İyiyim dedikçe iyi olacağındaki inancını gönder bana, sıradan tüm Cumartesi’leri gibi bir günün biten solgunluğunda, önce saçlarımdan başladığımda silinmeye, en son gülümsemem silinirken, uyumdan uzak, merhamete yakın, beklemeler ertesi gibi bir günde tüm düşündüklerini olmasa da en çok düşündüğün şeyleri yolla bana. Solgunluğumuzdan kaçak bir hikâye çıkaracaktım, az daha kalsak öylece. Her an yitmeye teşne, hâlâ hayal ile gerçeği karıştırıyorum seni bulmak için, başka yapacak bir şeyim yok ki… Sıcaklığının uçuk kokusunda, olmamışlığın içinde, hiç olmayacaklarla birlikte imkânsızlığındaki süregelen sonsuzluğu gönder bana.

Bunaltıdan da bulantıdan da çok iyiydi bulanık olmak. İstediğinde silebilirdin, banyoda sıcak suyla buharlaşmış aynadan siluetini siler gibi. Aşk öğretildiği gibi değildi ya da kitaplarda yazdığı gibi, herkes kendi aldatmacasını kendi içinde safça yaşıyordu. Sabahleyin uyandığında gerçekliğini kendine ispatlamak için yanını kontrol eder gibi, içini yoklarsın. Bulamazsın hiçbir yerde, anlık gördüğün rüya gibi yok olur her şey, hatta o kadar çok yok olur, o kadar inkâra kalkışır ki her şey kayıtsızca… Sonunda ya hiç yaşamadığına inandırılırsın ya da hayalden ibaret olduğuna, sadece senin anladığın bir his, yalnızca senin duyumsadığın bir hayal gibi kalır içinde bir yerde o boşluk. Kendi sıcaklığından, onun dudaklarındaki sıcaklıktan bile şüpheye düşersin zamanla, böyle olmasa zaten nasıl katlanılabilirdi ki… Ortada bir inkâr varsa gereği yapılmalıydı, hem de hemen. Kendi içinde sürekli kaybolan birini bulsan ne olurdu ki? Sadece bulduğunu zannederdin, o kaldığı yerden kaybolmaya devam ederdi, edecekti. Yeni bir şeyin başladığı yok, sadece unuttuğun geçmiş, tekrar çıkınca yeni zannediyorsun. Yaşadıkların yaşayacaklarının teminatı gibi, oradan bir yere gidemiyorsun. Gelecek diye beklediklerin geçmişte bir yerlerde oldu ve bitti. Sen kendi noktalarından sorumlusun. Başladığını zannettiğin şeylerin başı yok, başlığı yok. Ortalarda, ucundan bucağından yakalarsan ne âlâ…
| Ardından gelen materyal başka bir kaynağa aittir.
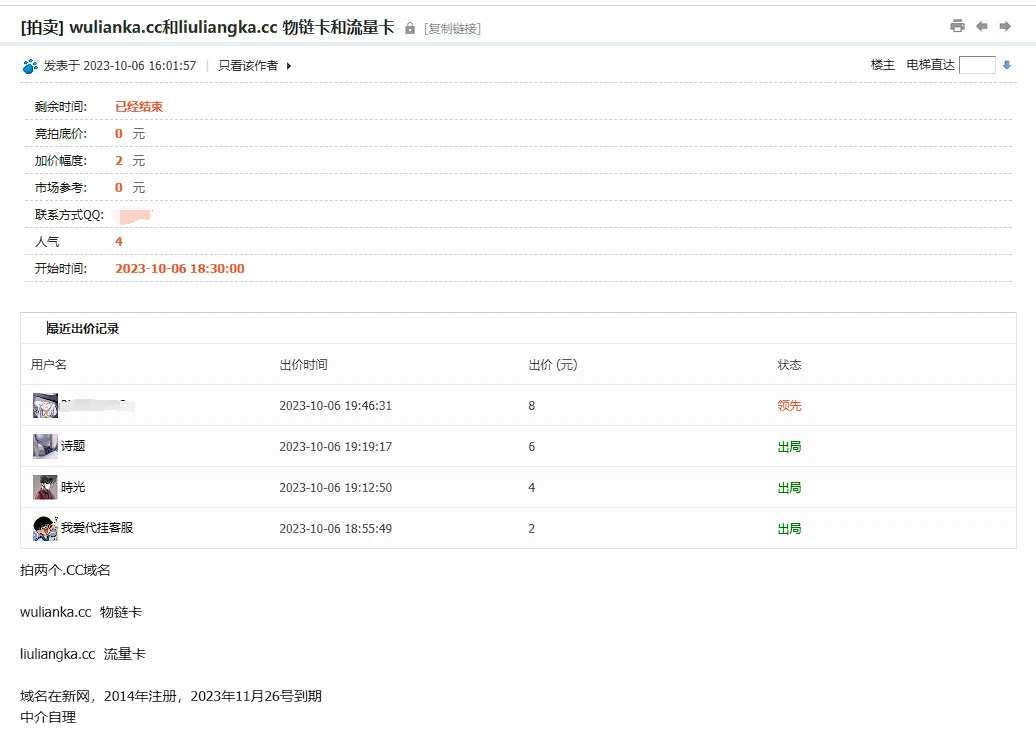The image size is (1036, 732).
Task: Expand the arrow next to 只看该作者
Action: coord(289,66)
Parlaklığından sıkılmıştı, durmadan parlayıp bir zaman dilimi içinde birdenbire bir kıvılcım gibi sıçrayıp yok olacağının ayırdına varıp, kendi parlaklığını kendi elleriyle yok etmek istemişti.
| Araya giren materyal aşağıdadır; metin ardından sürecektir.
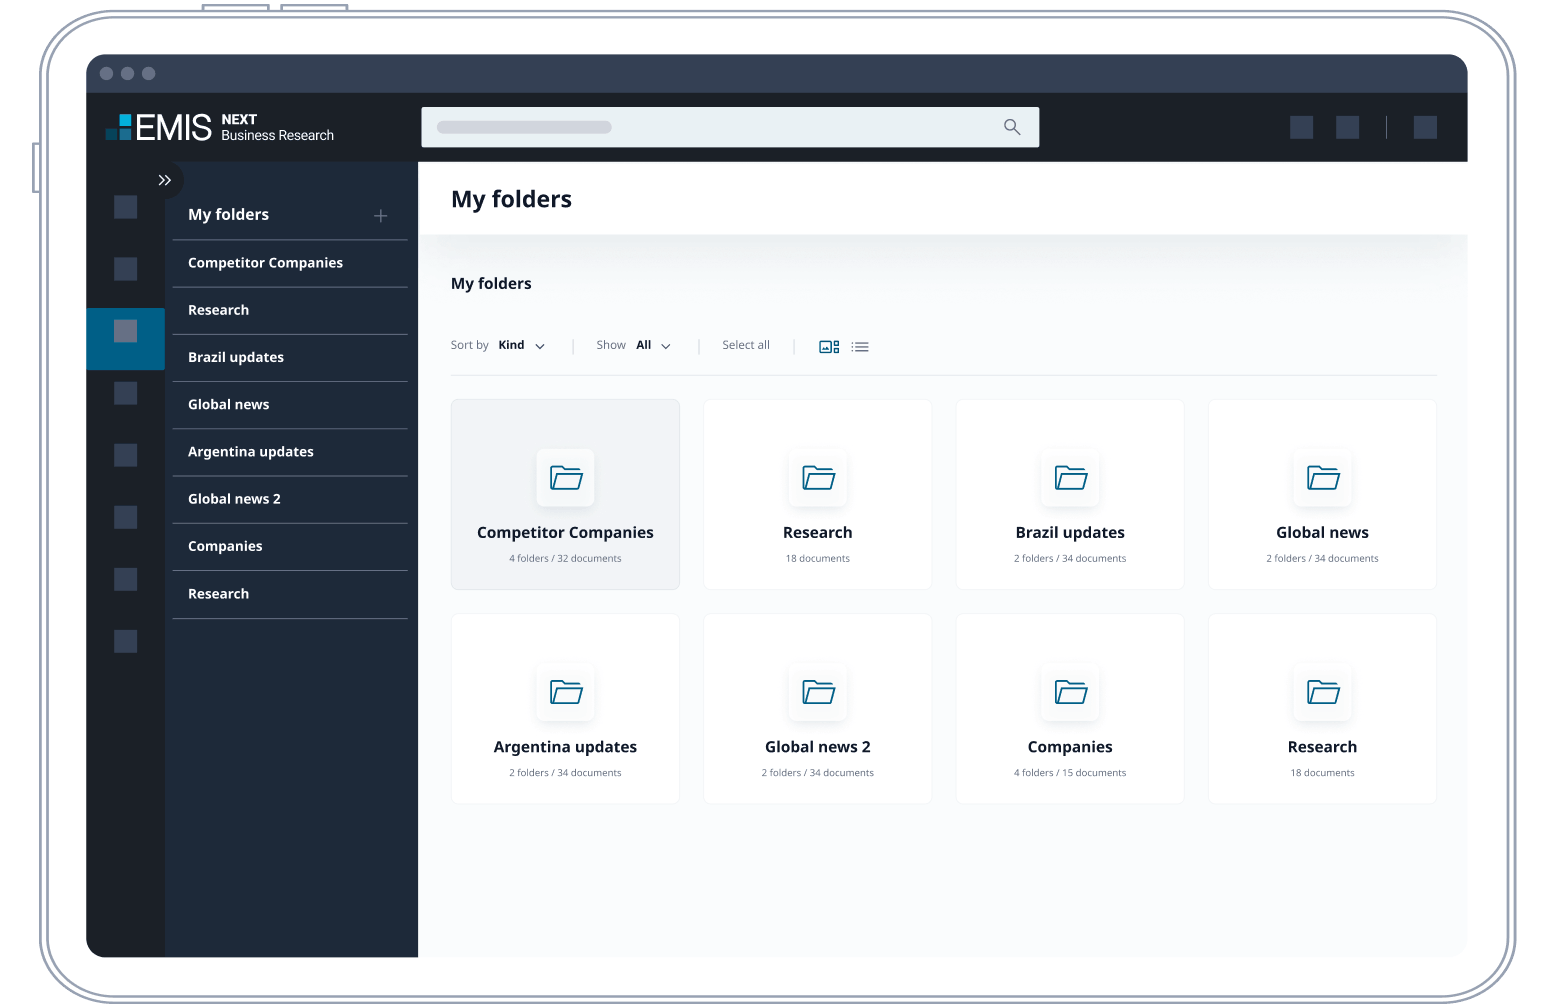Viewport: 1548px width, 1008px height.
Task: Open the Global news 2 folder icon
Action: click(x=818, y=692)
Anlamsızlıklar bir sürü muamma biriktirdi içimde, kötülük edepsizce günyüzüne çıkarken, dize getirilen hep iyilikler oldu. Kaza kurşununa gitti ebediyete gizlediğim her şey. İçimdeki tedirginlikler de boyunun ölçüsünü aldı hâliyle, tıpkı benim gibi. Çözüldükçe manasızlaşan her bir anlam çivi gibi saplanıyordu zihnimin karanlığına, içimdeki inisiyatif alma cesaretlerim böylece değersizleşti, başkalaştı. Zaten hep bir şeylere bir miktar fazladan ilgi gösterdiğimde kendimle aramdaki uçurum açılıyordu, yabancılığıma başkalık ekleniyor, kendimi bilinmez bir yerlerde buluyordum. Demek ki her şey yerli yerinde değildi ya da istediğimiz zaman ya da durumlarda olamıyorduk veya hâlimizden memnun değildik ki, masallara inanıp, hayaller kuruyorduk, tüm bunlar için en cafcaflı kelimeleri seçiyorduk. Tamamen kusurlarla dolu birer varoluşsaldık, kendimi ne kadar daha yaşamaya ikna edebilecektim, kendimin ruhu azalmış, gücü tükenmek üzere olan, içinde sabır namına kırıntı belki azıcık kalan, kötü bir versiyonu gibi dolaşıyorum gün içinde. Yeniden doğmak, var olmak, baştan başlamak, küllerinden doğmak bana göre değil. Kişisel gelişim zırvalarını kati şekilde reddediyorum, biz gelişemiyoruz, bizim kusurumuz bu belki de, herkes kusurunu karşısına alıp, bunu kabullenmeli, belki o zaman biraz gelişiriz, gelişebilsek bunca kötü niyet rahatlıkla aramızda dolaşamaz, fesatlıktan beslenenler kolaylıkla varlığını sürdüremezdi. Başkalık ile aynılığı farklı yerlere koyabildiğimizde ancak gerçek duyarlılığı anlayabiliriz. Noktalardan yanayım, hadi biraz da virgül olsun hayatımızda, her şey tekrardan ibaretse, yeniden diye bir şey yok ve yeniden başlamak değil, eskinin devamı olacak. Bir paragrafı dosdoğru devam ettirdiğim için karamsar ya da kötümser zannediliyorum. Oysa sadece gerçeklerden yana olacak kadar cesaret taşıyorum içimde, belki herkesten biraz daha fazla. Görüyorum, gördüklerimin hakikatinden yanayım, tecrübenin içine katılan sahtelikten kaçınıyorum.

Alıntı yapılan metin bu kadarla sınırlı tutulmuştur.